She then assisted in the evacuation of Allied troops from Greece in April 1941 and the evacuation from Crete in May 1941. During June and July 1941, Stuart participated in the Tobruk Ferry Service: supply runs to the Australian forces besieged at Tobruk. The destroyer made 24 runs before she was forced to sail back to Australia with a disabled port engine. Sailing on 22 August, the ship arrived in Melbourne on 27 September, and was docked for repairs and refits until April 1942. After the refit, the destroyer was employed on convoy escort runs and anti-submarine patrols in eastern Australian waters. At the end of 1943, the destroyer was removed from service, and during early 1944, was converted into a storesship and troop transport. After conversion, Stuart operated in Australian and New Guinea waters until January 1946.

The ship earned eight battle honours for her wartime service: "Mediterranean 1940", "Calabria 1940", "Libya 1940–41", "Matapan 1941", "Greece 1941", "Crete 1941", "Pacific 1942–43", and "New Guinea 1942–44".

==Decommissioning and fate==
Stuart was decommissioned into reserve on 27 April 1946. The destroyer was sold to T. Carr and Company on 3 February 1947 for ship breaking, and was delivered to the breakers yard on 21 February. After scrapping, the keel was buried in Kissing Point Bay, Putney, New South Wales.

Requirement. Can you copy the passage about the ship Stuart, beginning at the words "She then assisted" and stopping after "until January 1946.", substituting "warship" for each "destroyer"?

Dataset items
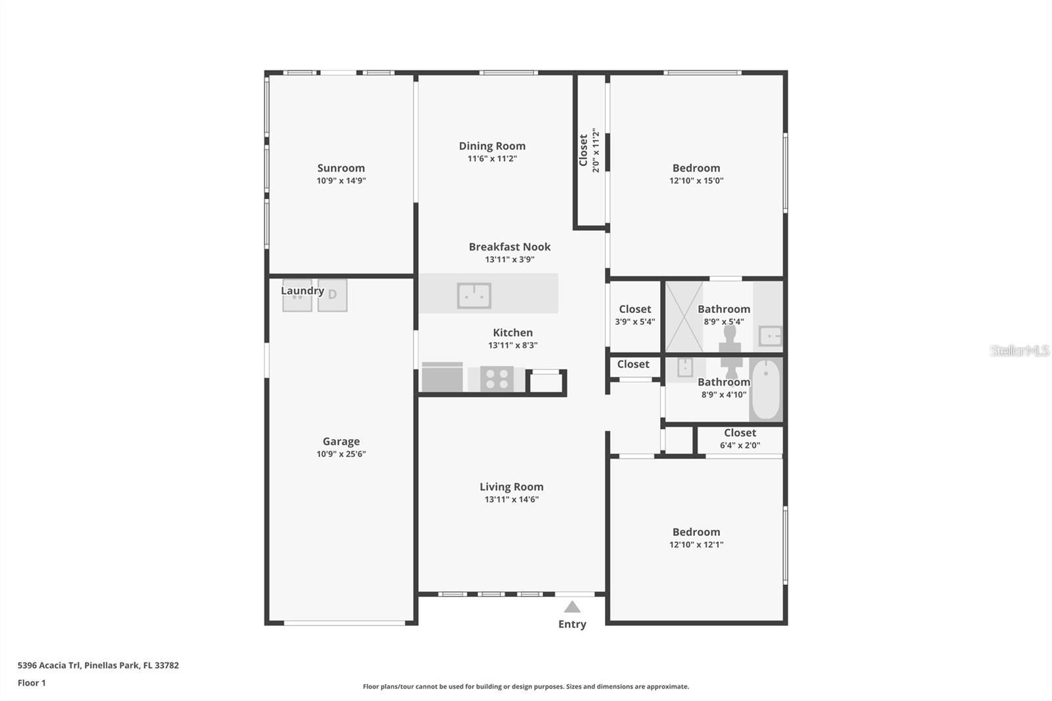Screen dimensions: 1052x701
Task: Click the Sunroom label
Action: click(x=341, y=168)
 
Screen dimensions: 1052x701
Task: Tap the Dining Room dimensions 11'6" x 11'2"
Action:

Response for this exercise.
She then assisted in the evacuation of Allied troops from Greece in April 1941 and the evacuation from Crete in May 1941. During June and July 1941, Stuart participated in the Tobruk Ferry Service: supply runs to the Australian forces besieged at Tobruk. The warship made 24 runs before she was forced to sail back to Australia with a disabled port engine. Sailing on 22 August, the ship arrived in Melbourne on 27 September, and was docked for repairs and refits until April 1942. After the refit, the warship was employed on convoy escort runs and anti-submarine patrols in eastern Australian waters. At the end of 1943, the warship was removed from service, and during early 1944, was converted into a storesship and troop transport. After conversion, Stuart operated in Australian and New Guinea waters until January 1946.